「ジョジョの奇妙な冒険第7部スティール・ボール・ラン」にこのようなセリフがあります。
テニスの競技中…ネットギリギリにひっかかってはじかれたボールは…その後ネットのどちら側に落下するのか…?
誰にもわからない そこからは「神」の領域だ
©️荒木飛呂彦/集英社 ジョジョの奇妙な冒険第7部12巻より引用
どちら側に落下するのか?
それは「無限」の領域
©️荒木飛呂彦/集英社 ジョジョの奇妙な冒険第7部12巻より引用
ジャイロツェペリの回想シーンには度々父親が出てきますが、毎回印象的な言葉を残します。その言葉の一つがこれです。

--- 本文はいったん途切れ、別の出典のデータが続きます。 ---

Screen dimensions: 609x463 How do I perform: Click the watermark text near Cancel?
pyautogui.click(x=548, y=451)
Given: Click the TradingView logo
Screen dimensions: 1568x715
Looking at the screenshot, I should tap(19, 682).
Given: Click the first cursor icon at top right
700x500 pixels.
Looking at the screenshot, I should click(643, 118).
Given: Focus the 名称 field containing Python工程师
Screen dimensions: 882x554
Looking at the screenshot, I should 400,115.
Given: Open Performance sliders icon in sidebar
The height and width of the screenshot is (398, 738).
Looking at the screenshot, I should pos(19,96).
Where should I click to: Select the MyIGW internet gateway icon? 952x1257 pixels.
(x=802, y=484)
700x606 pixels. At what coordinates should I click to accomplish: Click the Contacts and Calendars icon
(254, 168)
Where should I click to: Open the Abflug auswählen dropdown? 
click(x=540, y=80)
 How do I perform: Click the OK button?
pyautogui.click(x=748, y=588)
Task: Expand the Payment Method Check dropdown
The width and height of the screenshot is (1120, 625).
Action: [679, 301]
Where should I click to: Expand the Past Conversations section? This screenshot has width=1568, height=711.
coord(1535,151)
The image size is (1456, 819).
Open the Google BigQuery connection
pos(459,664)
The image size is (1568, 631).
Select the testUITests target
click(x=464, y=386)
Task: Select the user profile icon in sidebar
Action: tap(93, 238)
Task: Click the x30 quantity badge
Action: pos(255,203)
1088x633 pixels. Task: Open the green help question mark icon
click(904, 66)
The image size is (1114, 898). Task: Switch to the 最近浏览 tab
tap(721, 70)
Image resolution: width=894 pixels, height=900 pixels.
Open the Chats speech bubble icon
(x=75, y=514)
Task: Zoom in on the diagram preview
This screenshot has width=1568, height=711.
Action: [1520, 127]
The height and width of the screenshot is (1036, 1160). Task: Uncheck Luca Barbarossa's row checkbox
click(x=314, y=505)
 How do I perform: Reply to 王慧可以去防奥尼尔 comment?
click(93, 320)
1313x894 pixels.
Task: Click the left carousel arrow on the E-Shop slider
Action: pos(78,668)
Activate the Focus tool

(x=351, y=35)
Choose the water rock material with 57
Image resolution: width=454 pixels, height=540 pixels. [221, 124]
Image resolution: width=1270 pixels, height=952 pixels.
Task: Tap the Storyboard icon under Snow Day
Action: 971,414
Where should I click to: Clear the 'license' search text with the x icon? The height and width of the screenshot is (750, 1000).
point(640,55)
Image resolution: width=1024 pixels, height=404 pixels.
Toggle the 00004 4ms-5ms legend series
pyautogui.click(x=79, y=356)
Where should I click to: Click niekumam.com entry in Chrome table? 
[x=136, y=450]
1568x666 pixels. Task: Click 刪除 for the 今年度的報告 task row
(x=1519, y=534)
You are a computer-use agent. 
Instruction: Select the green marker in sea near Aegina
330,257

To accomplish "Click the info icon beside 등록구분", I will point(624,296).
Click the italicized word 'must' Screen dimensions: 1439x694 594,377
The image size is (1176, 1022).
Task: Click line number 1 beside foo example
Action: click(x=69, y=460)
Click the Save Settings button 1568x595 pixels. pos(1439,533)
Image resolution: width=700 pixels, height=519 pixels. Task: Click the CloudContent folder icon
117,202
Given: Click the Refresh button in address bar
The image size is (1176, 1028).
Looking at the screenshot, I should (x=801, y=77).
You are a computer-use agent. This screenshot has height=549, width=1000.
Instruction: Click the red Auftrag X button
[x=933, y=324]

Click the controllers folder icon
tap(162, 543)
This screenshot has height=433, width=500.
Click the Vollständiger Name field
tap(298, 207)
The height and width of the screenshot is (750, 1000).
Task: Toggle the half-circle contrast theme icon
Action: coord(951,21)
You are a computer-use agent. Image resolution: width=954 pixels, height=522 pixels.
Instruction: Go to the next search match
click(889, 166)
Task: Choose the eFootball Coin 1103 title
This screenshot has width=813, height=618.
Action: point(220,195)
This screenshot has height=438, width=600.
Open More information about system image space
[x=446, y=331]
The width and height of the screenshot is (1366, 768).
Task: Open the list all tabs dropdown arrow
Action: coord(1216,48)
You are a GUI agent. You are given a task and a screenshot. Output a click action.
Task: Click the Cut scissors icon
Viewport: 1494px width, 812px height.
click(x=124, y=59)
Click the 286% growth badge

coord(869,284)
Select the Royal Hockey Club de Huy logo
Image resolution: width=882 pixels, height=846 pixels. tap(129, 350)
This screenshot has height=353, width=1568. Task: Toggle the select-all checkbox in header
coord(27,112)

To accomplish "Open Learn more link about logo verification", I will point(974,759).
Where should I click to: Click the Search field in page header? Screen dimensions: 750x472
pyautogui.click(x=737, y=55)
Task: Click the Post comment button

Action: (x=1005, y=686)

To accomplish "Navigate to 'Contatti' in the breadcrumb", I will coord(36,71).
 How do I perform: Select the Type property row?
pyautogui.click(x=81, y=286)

選択肢が極限まで減り、一箇所に凝集されていくと「点」になります。この「点」が、テニスボールがどちら側に落ちるかわからない状態です。点は無次元の世界で、ここでは「神の領域」と表現されています。この点の領域に到達するためには、必ず凝集作用が発生します。
ピンチ・トラブル・怪我・事故・病気といった状態は選択肢が制限される状態のことを指します。凝集作用が働いているわけです。特定の方向性に凝集されていくと、点に向かいます。この「点」は「方向転換点」でもあります。この凝集と方向転換は日々様々な場面で発生しています。
日常的に行われている方向転換点は「睡眠」です。眠りに落ちる。無防備で無意識な状態になります。また、人間の肉体は必ず「死」を迎えます。輪廻転生や生まれ変わりが存在するかどうかはさておき、死によってこれまで継続していた状態が方向転換に向かいます。寝ている状態と同じで、「点」に至っていると人間の意思や行動は不可侵です。
冒頭のジャイロツェペリの父からの言葉に対して、ツェペリは死の間際に次のような答えを見出します。
結局のところだ…
結局のところネットにはじかれたテニスボールは
どっち側に落ちるのか誰もわからないそんな時こそ…居て欲しいのが「女神」だ…
そうすりゃあボールがどっち側へ落ちたとしても…
…納得がいくからな
©️荒木飛呂彦/集英社 ジョジョの奇妙な冒険第7部21巻より引用
ツェペリは度々「納得」という言葉を口にします。
納得の類義語に「話をのむ」という言葉があります。「相手の話をのむ」といった具合で使われます。また、理解力や熟達が早いことを「飲み込みが早い」と表現したりします。「飲み込む」ということは、外部にあるものと自分自身が一体化してひとつになっている状態を指します。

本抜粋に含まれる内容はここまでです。